2:11-CV-760- MEF. This Court denied that § 2255 motion
in February 2014, finding that Davis's claims for relief
lacked merit. The Eleventh Circuit denied Davis's motion
for a certificate of appealability in June 2014, finding that
reasonable jurists would not debate this Court's denial
of § 2255 relief as to any of Davis's claims.
In his
instant motion for relief pursuant to Rule 60(b)(6), Davis
asserts that he was erroneously sentenced under the ACCA
because the government failed to present sufficient proof
that three prior drug convictions the district court relied
on in applying the ACCA were temporally
distinct.[1] As a consequence, he says, he did not have
the requisite number of qualifying convictions to be
sentenced under the ACCA. See (Doc. 2).
Rule
60(b) of the Federal Rules of Civil Procedure allows a party
to move for relief from a final judgment in a civil case on
the following grounds: (1) mistake, inadvertence, surprise,
or excusable neglect; (2) newly discovered evidence that,
with reasonable diligence, could not have been discovered in
time to move for a new trial under Rule 59(b); (3) fraud
(whether previously called intrinsic or extrinsic),
misrepresentation, or misconduct by an opposing party; (4)

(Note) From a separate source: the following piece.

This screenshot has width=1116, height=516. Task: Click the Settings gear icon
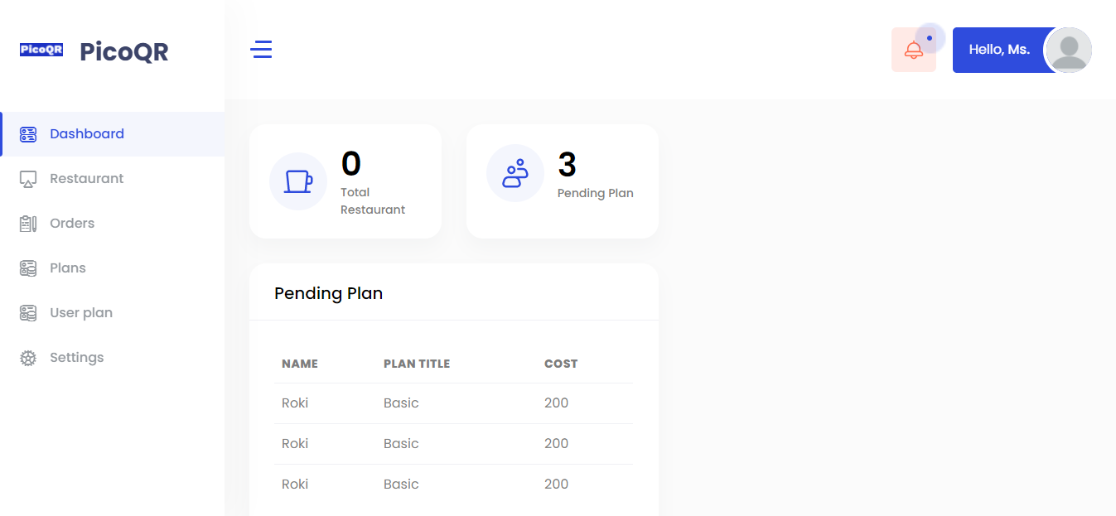(x=28, y=358)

the judgment is void; (5) the judgment has been satisfied,
released, or discharged; it is based on an earlier judgment
that has been reversed or vacated; or applying it
prospectively is no longer equitable; or (6) any other reason
that justifies relief. Fed.R.Civ.P. 60(b). Rule 60(b)
“provides a basis, but only a limited basis, for a
party to seek relief from a final judgment in a habeas
case.” Williams v. Chatman, 510 F.3d 1290,
1293 (11th Cir. 2007).
“[W]hen
faced with what purports to be a Rule 60(b) motion . . .

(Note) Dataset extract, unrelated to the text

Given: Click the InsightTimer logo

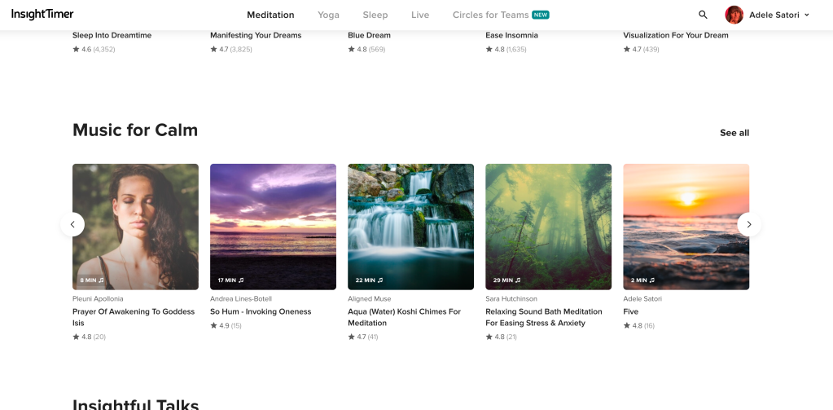Looking at the screenshot, I should click(42, 15).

federal courts must determine if it really is such a motion
or if it is instead a second or successive application for
habeas relief in disguise.” Moreland v.
Robinson, 813 F.3d 315, 322 (6th Cir. 2016). When a
federal inmate brings a motion under Rule 60(b), the district
court may construe it as a 28 U.S.C. § 2255 motion and,
if applicable, treat it as an unauthorized second or
successive motion . See Galatolo v. United States,
394 Fed.Appx. 670, 671 (11th Cir. 2010). If the nominal Rule
60(b) motion is properly construed as a second or successive
§ 2255 motion, and the movant has failed to obtain
authorization from the court of appeals, the district court
lacks subject matter jurisdiction on the merits of any
claims. Id.
Under
Gonzalez v. Crosby, 545 U.S. 524 (2005), a Rule
60(b) motion is a second or successive § 2255 motion if
it contains a “claim.”[2] See 545 U.S. at
530. For purposes of determining whether a motion is a §
2255 motion, a “claim” is an asserted ground for
relief attacking the underlying conviction or sentence,
or an attack on the district court's previous
merits resolution of any previous § 2255 claim.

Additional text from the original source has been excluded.